Why model data and how to get started
So hopefully I've had you convinced, but if not, this is why model data, which is why do it in the first place? All this talk, fine and dandy, but what are the practical benefits of it? Right. And I think for me, it all just boils down to that helps you scale, right? And so this is kind of a pretty picture of a DAG, which is a directed acyclic graph of all your transformations, which is, and so each node, you can kind of think of it as one of the transformations you've done.
And even at this scale, it is kind of tricky to get it to work reliably if you don't do all of the things we've kind of been talking about thus far, which is like documenting your code, testing your code, using write, audit, publish. And so it's hard at this scale, but it's almost impossible at this scale, right? Which is kind of like my company's internal data transformation framework. Like there's just too many lines going everywhere. There's too many nodes. You cannot even read what's on the screen. But it's kind of impossible to kind of go in, figure out what's going wrong, fix it in timely fashion. So this is where this tool of data modeling kind of really helps you scale and operate at this level.

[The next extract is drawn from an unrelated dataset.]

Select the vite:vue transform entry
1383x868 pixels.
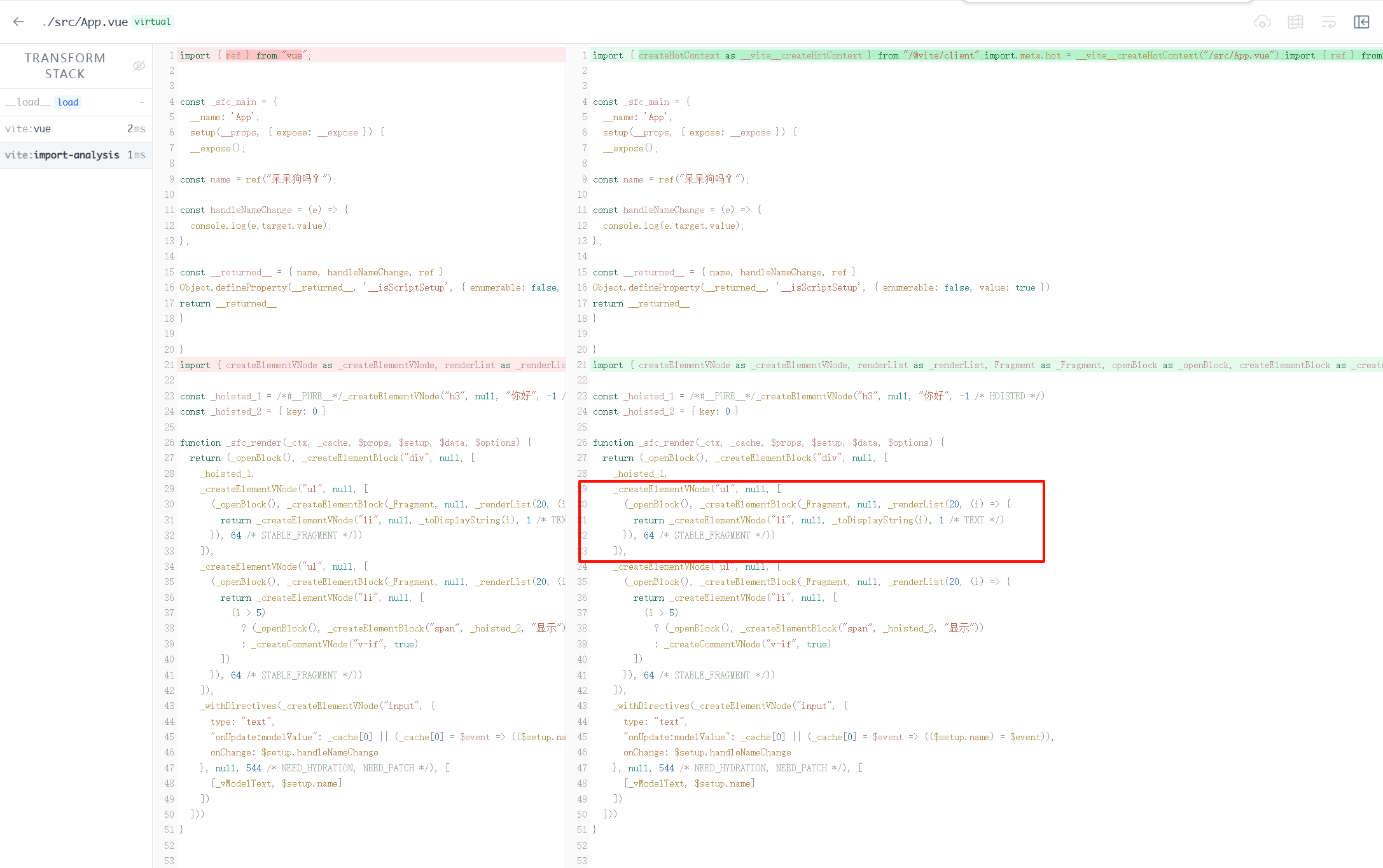28,128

So cool. How do you get started, right? So I think the most important thing to take is that data modeling is a process. There's no end state. It is something that you keep doing within your organization. So I guess the tips I have is start small. You don't have to like start all the way from, you don't, you don't have to start all the way by taking like two weeks off your sprint and just documenting everything. That doesn't really work. So maybe if there's something that's confusing to newcomers, start documenting that. If there's a dataset or a metric that's not super intuitive, start documenting that.

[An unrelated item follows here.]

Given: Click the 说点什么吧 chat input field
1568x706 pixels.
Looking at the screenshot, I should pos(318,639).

Keep iterating, like different teams and different organizations will have different things that work for them. So just kind of like figure out what works for you. And lastly, because it's a process, you should have fun with it. And you, and there's, there's nothing better than kind of going off on holiday and then having, having your team change something and then you come back and you immediately know what, what changed because the documentation was there, the tests were there, they're standardized, all of that stuff.
And so the toolkit is kind of stuff we've talked about already, but these are kind of like the three things you can start doing, which is documentation, testing, standardization, standardization I've put as a present because it is a present to your organization.
And I think kind of the last thing I'll say is that it is a tool agnostic practice. Like you can do data modeling in Excel. I'm sure none of you will do it here, but you could. It's kind of the point, you can do it in any tool. The company I work at, dbt labs kind of makes a tool for data modeling with all of these practices built in, in a natural way. And so that's kind of an easy way to get started. You could write Python or SQL in dbt and it works on a bunch of different data warehouses.
And so congrats, you're now equipped to model data from new sources. Like if you bring in a new payment source or stuff like that, you now have the tools to do it with compound metrics. So like if you want to find out a ratio of like customer acquisition costs to lifetime value, stuff like that. And of course with changing definitions, because every organization, like even if your code is right, like your organization will change over time. And so your definitions and your data needs to change with it.
And lastly, if you want to explore further, I think this is a good textbook on the topic, Fundamentals of Data Engineering by Joe Rees and Matt Housley. And that's all I had. Thank you.